On a tort de faire de ce vocable l'antonyme d'égoïsme : ce sont deux têtes sous le même bonnet. L'altruisme est le nom que prend l'égoïsme pour ne pas être reconnu, c'est le vêtement qu'il adopte quand il craint d'être découvert. Toutes les variétés d'altruisme ou soi-disant amour du prochain se ramènent à l'égoïsme. C'est le courtisan La Rochefoucauld qui a raison contre les pédants, les idéalistes à l'eau-de-rose, les énergumènes, les donneurs de conseils et autres professeurs d'énergie, animés d'excellentes intentions et pourris d'optimisme. Ils veulent faire le bonheur des autres malgré eux. Il est de bon ton, dans certains milieux, de " réfuter ", avec quels arguments ! l'auteur des Maximes. De vieux examinateurs grincheux refusent systématiquement au " baccalauréat " les petits jeunes gens qui osent partager l'avis de La Rochefoucauld. Il est interdit d'avoir une opinion personnelle là-dessus, comme sur beaucoup d'autres choses. Il est entendu que l'altruisme est la plus haute des vertus et distingue l'homme de l'animal. ­ L'altruisme, tel qu'on le pratique, est profondément immoral ; c'est un mensonge. L'altruisme des faibles, des esclaves, des infirmes (intellectuellement et physiquement) est la source d'une infinité de maux : altruisme de soumission, d'obéissance et de passivité. C'est lui qui engendre les conflits internationaux qu'il fait semblant de déplorer. Sous le couvert de l'altruisme se perpétuent le crime et l'ignorance, la résignation, la servitude et l'aplatissement. Ce que les altruistes accordent le plus facilement, ce sont des promesses. La règle : donner et retenir ne vaut, devrait avoir la même valeur en morale qu'en droit. Or, l'altruisme ne donne rien en échange de l'abdication de la personnalité qu'il exige des bénéficiaires. L'aumône est une diminution. L'altruisme profite surtout à ceux qui le pratiquent. Il est prétexte à banquets, décorations, divertissements de mauvais goût. La chimère de l'altruisme est une réalité par les ravages qu'elle exerce. Mutualisme, solidarisme, pacifisme, etc., ne quittent pas le domaine de l'abstraction, s'expriment en phrases creuses que les badauds prennent pour des réalités. A l'altruisme s'oppose l'amour, qui est la sincérité. 

GÉRARD DE LACAZE-DUTHIERS


ALTRUISME n. m. 

Tous ceux qui ont examiné avec persévérance et impartialement cet être qu'est l'homme, être éminemment complexe et capricieux, ont acquis la conviction inébranlable que le mobile unique de toutes ses actions, des moindres comme des plus importantes, c'est : la recherche du plaisir ou la fuite de la souffrance ; c'est : entre deux plaisirs, la recherche du plus grand, entre deux souffrances, la fuite de la plus vive.

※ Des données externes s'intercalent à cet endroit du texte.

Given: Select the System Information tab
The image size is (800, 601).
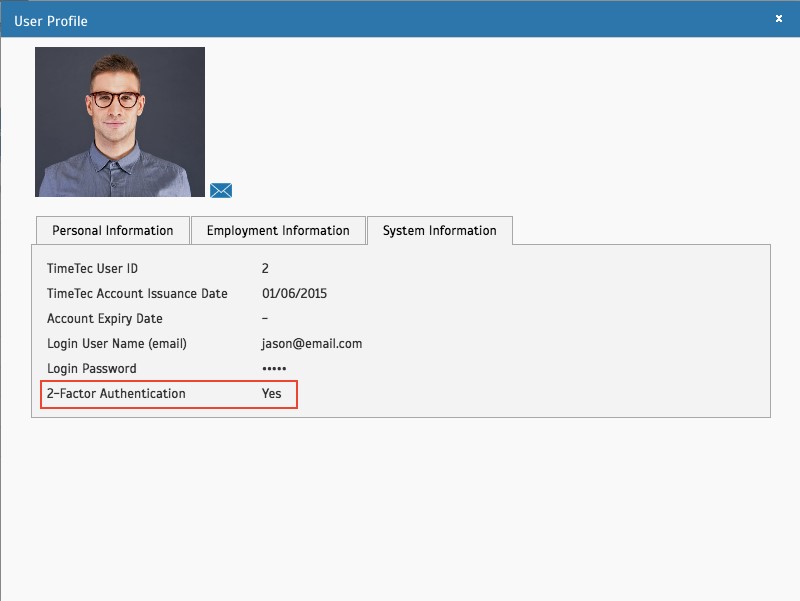Looking at the screenshot, I should 440,231.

Il ne me paraît pas raisonnable d'admettre que, lorsqu'il est appelé à agir, l'individu puisse négliger tout à fait le souci de son " moi " et lui préférer le souci des autres au point de faire le sacrifice de ses intérêts propres en faveur de ceux d'autrui.

Cette constatation serait on ne peut plus facile à noter, s'il n'existait forcément, dans la manière d'être de l'individu social, une série d'actions qui, à première vue, semblent contredire ce fait : services rendus, actes de générosité, de dévouement, de sacrifice, allant parfois jusqu'au sacrifice le plus grand - le plus sublime ou le plus idiot - et le seul définitif : le sacrifice de la vie.

De là, la querelle - querelle de mots le plus souvent - entre « Egoïstes » et « Altruistes ».

Dans cette catégorie de gestes, qui relèvent, sans examen approfondi, de l'Altruisme, 1e sentiment du « Moi », l'égoïsme, au sens vulgaire et étymologique du mot, est, peut-être, un peu difficile à déchiffrer ; mais, en fin de compte, on y parvient, pour peu qu'on veuille ne pas oublier que l'ego a des besoins intellectuels et moraux aussi et parfois plus puissants que ses besoins physiques.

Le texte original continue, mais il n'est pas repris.